What You Are Getting Wrong About Appalachia
"The most damning critique of Hillbilly Elegy." ―The New York Review of Books
In 2016, headlines declared Appalachia ground zero for America's "forgotten tribe" of white working-class voters. Journalists flocked to the region to extract sympathetic profiles of families devastated by poverty, abandoned by establishment politics, and eager to consume cheap campaign promises. What You Are Getting Wrong About Appalachia is a frank assessment of America's recent fascination with the people and problems of the region. The book analyzes trends in contemporary writing on Appalachia, presents a brief history of Appalachia with an eye toward unpacking Appalachian stereotypes, and provides examples of writing, art, and policy created by Appalachians as opposed to for Appalachians.
A much-needed insider's perspective on a deeply misunderstood region of America.

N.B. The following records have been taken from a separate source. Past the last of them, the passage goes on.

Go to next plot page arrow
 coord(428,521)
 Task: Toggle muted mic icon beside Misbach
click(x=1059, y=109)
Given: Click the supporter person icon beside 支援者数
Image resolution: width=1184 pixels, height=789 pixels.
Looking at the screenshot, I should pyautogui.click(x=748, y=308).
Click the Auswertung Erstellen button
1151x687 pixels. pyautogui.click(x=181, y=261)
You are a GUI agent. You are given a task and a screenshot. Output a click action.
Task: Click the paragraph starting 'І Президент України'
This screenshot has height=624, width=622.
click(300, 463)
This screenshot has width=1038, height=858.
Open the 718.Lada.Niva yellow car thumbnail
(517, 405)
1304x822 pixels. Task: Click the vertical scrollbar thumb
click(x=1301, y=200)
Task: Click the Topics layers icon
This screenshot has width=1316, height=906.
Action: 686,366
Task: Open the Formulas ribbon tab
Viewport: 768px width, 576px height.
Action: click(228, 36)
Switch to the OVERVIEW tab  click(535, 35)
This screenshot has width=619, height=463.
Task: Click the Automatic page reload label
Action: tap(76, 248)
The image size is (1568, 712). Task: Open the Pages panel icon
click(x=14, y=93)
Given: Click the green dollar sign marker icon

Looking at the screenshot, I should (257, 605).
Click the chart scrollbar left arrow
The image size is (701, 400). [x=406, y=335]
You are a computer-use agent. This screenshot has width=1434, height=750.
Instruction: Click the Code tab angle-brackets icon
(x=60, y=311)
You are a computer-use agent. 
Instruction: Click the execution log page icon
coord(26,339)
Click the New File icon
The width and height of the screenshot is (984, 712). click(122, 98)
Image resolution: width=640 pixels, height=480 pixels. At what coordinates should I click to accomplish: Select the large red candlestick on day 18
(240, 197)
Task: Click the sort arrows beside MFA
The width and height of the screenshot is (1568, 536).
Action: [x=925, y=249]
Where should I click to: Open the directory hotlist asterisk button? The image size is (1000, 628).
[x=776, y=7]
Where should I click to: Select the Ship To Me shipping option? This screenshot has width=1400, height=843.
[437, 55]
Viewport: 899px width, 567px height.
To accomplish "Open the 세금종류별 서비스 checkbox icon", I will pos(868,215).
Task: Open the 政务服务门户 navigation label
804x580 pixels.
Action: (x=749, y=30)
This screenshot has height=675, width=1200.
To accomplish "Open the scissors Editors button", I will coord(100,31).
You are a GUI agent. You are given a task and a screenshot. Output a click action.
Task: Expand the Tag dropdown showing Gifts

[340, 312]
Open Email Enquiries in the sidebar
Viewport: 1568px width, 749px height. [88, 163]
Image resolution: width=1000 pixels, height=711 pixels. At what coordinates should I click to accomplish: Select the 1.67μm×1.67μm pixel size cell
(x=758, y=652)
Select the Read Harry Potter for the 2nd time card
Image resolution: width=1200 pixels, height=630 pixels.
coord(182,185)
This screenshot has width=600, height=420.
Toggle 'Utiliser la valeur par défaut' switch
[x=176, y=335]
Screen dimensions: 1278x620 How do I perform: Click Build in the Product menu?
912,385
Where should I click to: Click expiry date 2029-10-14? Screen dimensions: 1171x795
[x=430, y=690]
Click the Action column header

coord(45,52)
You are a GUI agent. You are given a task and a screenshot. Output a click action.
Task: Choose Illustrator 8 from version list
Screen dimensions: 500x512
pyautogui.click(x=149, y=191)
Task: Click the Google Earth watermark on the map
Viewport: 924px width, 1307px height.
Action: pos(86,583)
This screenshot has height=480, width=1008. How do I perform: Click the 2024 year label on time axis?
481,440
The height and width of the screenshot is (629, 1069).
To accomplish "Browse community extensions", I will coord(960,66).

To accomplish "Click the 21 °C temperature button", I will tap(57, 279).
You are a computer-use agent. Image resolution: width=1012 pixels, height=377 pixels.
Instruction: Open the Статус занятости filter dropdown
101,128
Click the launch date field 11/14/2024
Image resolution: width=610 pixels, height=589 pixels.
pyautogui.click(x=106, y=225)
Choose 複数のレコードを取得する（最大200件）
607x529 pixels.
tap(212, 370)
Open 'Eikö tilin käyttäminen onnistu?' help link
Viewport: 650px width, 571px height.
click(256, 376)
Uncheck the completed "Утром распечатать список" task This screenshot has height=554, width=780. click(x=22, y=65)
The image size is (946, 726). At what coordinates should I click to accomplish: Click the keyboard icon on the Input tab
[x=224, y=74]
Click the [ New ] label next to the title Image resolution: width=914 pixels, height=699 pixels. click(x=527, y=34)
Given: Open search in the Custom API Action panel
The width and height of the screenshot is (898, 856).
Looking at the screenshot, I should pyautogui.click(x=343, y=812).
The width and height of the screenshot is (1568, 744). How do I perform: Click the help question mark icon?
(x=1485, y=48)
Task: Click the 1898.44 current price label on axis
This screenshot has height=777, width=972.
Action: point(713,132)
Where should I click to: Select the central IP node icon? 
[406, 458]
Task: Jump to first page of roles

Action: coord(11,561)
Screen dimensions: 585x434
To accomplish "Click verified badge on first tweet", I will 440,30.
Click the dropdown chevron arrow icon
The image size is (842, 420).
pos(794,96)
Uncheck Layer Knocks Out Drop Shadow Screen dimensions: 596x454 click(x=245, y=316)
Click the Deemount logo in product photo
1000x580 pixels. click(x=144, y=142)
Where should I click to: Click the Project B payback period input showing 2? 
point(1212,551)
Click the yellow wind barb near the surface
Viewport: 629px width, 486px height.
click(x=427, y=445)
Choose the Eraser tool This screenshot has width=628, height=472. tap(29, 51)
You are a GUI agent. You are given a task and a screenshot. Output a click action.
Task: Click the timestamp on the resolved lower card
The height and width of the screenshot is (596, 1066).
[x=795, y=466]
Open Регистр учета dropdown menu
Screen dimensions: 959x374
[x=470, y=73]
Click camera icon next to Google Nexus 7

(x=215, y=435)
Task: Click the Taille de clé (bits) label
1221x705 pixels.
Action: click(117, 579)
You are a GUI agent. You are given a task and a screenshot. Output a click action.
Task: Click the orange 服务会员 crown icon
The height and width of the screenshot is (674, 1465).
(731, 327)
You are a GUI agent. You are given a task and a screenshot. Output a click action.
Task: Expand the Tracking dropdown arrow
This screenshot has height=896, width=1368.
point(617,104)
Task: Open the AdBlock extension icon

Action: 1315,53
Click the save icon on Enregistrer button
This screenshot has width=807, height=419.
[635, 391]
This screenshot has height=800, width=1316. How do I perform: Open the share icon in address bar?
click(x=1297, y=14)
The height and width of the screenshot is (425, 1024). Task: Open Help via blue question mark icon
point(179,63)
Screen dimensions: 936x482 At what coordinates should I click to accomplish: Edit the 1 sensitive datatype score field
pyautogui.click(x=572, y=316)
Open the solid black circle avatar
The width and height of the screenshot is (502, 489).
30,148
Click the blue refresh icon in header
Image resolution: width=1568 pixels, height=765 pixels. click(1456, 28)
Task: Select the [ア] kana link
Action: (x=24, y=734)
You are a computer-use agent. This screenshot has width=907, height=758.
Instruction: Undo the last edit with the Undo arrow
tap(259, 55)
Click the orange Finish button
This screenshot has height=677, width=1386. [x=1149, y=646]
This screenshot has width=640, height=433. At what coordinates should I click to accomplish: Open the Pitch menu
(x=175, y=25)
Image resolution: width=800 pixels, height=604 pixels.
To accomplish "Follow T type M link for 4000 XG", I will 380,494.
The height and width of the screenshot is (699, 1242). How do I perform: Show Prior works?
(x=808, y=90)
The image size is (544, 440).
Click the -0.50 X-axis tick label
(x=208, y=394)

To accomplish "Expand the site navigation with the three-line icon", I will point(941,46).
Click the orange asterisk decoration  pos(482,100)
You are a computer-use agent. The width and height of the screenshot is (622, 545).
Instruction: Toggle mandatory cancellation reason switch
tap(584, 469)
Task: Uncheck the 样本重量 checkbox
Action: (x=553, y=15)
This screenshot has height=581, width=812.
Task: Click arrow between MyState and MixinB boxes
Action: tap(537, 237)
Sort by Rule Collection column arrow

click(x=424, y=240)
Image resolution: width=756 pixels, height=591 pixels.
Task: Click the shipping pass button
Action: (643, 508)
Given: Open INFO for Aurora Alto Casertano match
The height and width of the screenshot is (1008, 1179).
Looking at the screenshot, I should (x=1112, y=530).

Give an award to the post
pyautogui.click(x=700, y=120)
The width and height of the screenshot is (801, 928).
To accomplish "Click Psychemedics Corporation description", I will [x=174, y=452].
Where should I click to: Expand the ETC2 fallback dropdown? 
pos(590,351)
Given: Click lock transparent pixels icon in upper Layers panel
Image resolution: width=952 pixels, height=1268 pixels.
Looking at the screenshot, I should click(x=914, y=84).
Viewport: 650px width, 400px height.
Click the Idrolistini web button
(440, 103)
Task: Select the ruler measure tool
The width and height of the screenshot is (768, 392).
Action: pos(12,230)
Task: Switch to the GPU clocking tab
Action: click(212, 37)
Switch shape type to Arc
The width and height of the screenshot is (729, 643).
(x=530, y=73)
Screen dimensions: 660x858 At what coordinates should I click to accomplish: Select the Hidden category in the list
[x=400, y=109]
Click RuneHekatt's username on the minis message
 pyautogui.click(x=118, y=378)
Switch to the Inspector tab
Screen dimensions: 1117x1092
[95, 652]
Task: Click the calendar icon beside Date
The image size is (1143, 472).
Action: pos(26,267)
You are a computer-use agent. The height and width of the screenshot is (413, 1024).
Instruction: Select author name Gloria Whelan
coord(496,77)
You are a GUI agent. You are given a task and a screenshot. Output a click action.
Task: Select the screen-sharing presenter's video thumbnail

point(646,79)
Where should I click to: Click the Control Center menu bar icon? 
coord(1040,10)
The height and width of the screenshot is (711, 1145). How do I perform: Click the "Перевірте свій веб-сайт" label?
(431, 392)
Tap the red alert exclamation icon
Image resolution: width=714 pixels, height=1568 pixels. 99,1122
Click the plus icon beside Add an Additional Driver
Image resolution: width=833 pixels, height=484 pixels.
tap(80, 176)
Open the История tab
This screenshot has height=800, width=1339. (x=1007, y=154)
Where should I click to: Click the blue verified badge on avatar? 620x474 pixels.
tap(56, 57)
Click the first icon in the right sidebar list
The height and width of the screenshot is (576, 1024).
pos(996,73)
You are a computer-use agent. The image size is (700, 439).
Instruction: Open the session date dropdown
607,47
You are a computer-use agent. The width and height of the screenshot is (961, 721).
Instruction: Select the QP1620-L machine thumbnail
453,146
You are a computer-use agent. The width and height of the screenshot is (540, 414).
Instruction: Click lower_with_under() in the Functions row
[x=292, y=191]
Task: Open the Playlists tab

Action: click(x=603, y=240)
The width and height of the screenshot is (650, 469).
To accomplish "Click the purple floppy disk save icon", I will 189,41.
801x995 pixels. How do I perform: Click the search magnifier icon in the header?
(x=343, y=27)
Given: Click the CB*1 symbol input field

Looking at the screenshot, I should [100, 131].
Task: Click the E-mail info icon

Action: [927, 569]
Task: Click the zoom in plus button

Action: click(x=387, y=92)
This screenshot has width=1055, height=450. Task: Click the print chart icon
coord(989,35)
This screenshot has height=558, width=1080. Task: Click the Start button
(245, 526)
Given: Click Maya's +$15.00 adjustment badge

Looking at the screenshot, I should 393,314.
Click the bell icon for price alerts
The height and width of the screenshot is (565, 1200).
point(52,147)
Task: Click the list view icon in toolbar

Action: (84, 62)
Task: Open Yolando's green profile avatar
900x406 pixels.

Praise for What You Are Getting Wrong About Appalachia:
This edgy, meticulous work of nonfiction from Cleveland’s Belt Publishing dispels many myths about the region." Leah Hampton, The Los Angeles Times
"What You Are Getting Wrong About Appalachia is a brief, forceful, and necessary correction." Frank Guan, Bookforum
"A spiky polemic." Benjamin Wallace-Wells, The New Yorker
"You couldn't kill this book with a hammer." Glenn Taylor, author of The Ballad of Trenchmount Taggart
"What are we getting wrong about Appalachia? A lot. And we are not just getting it wrong because we do not know. We are getting it wrong because reckoning with the reality of the Appalachia people and culture serves a historical project of disdain, distancing, and deliberate disinvestment in our nation. Elizabeth Catte has written an essential guide on how to talk about race, class, gender and the cultural geographies that shape our lives. Our discourse on Appalachia has been used a cudgel, much of it designed to obscure more than it reveals. Catte uses data and lived experiences to reveal an Appalachia that is not some 'othered' out there against which we compare ourselves to make inequality more palatable. This is a necessary antidote to the cyclical mainstream interest in Appalachia as a backwards, white working-class caricature.” Tressie McMillan Cottom, Professor of Sociology, author, Lower Ed: The Troubling Rise of For-Profit Colleges in the New Economy
"Fiercely argued and solidly grounded, this an excellent primer on understanding and resisting the common distortions about Appalachia’s past and present." Anthony Harkins, author of Hillbilly: A Cultural History of an American Icon
Elizabeth Catte is a writer and historian from East Tennessee. She holds a PhD in public history from Middle Tennessee State University and is the co-owner of Passel, a historical consulting and development company.